A Dangerously Weak god

16 09 2010

A coworker named Albert  attempted to explain to me that another coworker named Tuan thought he was far better than anyone else at the lab.  When confronted with what were perceived to be his shortcomings, Tuan reacted by insisting that he was the very best among us.  In fact, he might have had us believe that he was near perfect.

“He doesn’t really think that,” I told my other coworker, “He’s just insecure.”

“No, he’s not insecure,” replied Albert, “He thinks we’re all down here.” He indicated an arbitrary position with his hand, palm-downward, “And he thinks he’s way up here,” he said, raising his hand above his head.  “When I tried to correct him, he got defensive and argued with me.”

“Secure people don’t get defensive,” I replied.

It’s true, though.  Confident people can take harsh criticism in stride.  It may bother them, but they don’t lose confidence in who they are and where they stand.  It is with this in mind that I note how, with a Koran in one hand and a cigarette lighter in the other, I can make the entire Muslim world jump with every flick of my thumb.  With a pencil and a wild imagination I can draw a face and call it “Mohamed,” earning myself a death sentence.  But all of this zealotry runs amok when we put it to the magnifying glass.

I understand that offenses against Muslim icons are an offense against Muslims.  Insults to my mother are offensive to me, and insults against my God are all the more so.  In a sense, everything that I hold dear and close is part of what I call home.  In a beehive, the queen bee is home.  To the mockingbird, the nest is home.  We naturally fight to protect our home.  However, against these physical things, there lies a real threat of harm.  The bees fight for the queen, because she could really be killed.  The bird fights for the nest, because the young might really be devoured.

On the other hand, fighting to protect one’s god is like fighting to rescue a wooden idol from a burning building.  When a person finds himself filling the role of a self-appointed guardian of his own god, then he ought to reconsider what this thing really is.  I might ask, exactly how fragile is this Allah, that he cannot defend his own honor?  Why does any supreme being need mere mortals to run to his rescue?  It’s like the idol-makers at Ephesus fighting to protect their trade from the teachings of Paul and Barnabas.  That Muslims feel any need to fight for their god is all we need to see their insecurity.  No one dies in defense of the invincible.

They have every reason to feel insecure, though.  The whole Muslim world is economically, militarily, socially and technologically weaker than the industrialized Western nations.  If Allah were strong, then he would have lifted them above the infidels in all respects, for this god is not known for its modesty.  All the worse, though, that Allah is immodest, for weakness is never an act of voluntary meekness, as it is with Jesus.

Our God humbled himself and became a human so that he might be mocked, torn apart and murdered.  In light of this, one might threaten the burning of thousands of Bibles and never come close to the desecration that Christianity suffered.  Yet, this desecration was part of our theology.  Humiliation is central to our faith.  No derision proves our God too weak to respond, and no lack of faith or weakness of character would keep us from defending him.  We don’t need to defend him, and he is not weak.  It is through our persecution that we are proven strong.

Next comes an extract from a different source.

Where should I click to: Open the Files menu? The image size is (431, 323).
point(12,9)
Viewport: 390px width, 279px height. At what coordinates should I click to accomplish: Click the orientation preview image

Allah takes nothing in stride, and neither do his followers.  He proves his might through violence, which, ironically, is all the proof of his weakness.  Those who look to him for deliverance have become his protectors.  It’s the grandest of all role-reversals.  The loyal adherents have become the gods and made their god as weak as a newborn babe.

You can burn my Bible.  It’s just a stack of papers with ink scribbles on them.  Only the ideas contained within are holy.  The book is just a book.  Even the ideas don’t exist within the pages of a book.  Ideas can only exist within a mind.  A book never read is a book without meaning.  In this case, the book was read, and the meaning, which is the only thing holy about it, was stored within the soul of the one who read it.  The only thing holy about the Christian holy book lies hidden within the hearts of the Christians who believe in it.  There, no match can burn, nor any heretic desecrate it.  We have nothing to fear.  The real Bible cannot be burned.  That which can be burned is not the Word of God.

It is the weakness of Allah that causes the infidels to die.  A polytheistic god that was hardly more than a myth was built up to parade in the place of God, himself.  Such a vainglory was but a house of cards, and the effort to protect that house is more than the world can bear.  If Allah were stronger, then his followers would not have to fight so hard to protect him.  So far, though, he has managed to make a solitary prophet snort and gag while uttering proverbs.  His people have done the rest.  We are the victims of a dangerously weak god.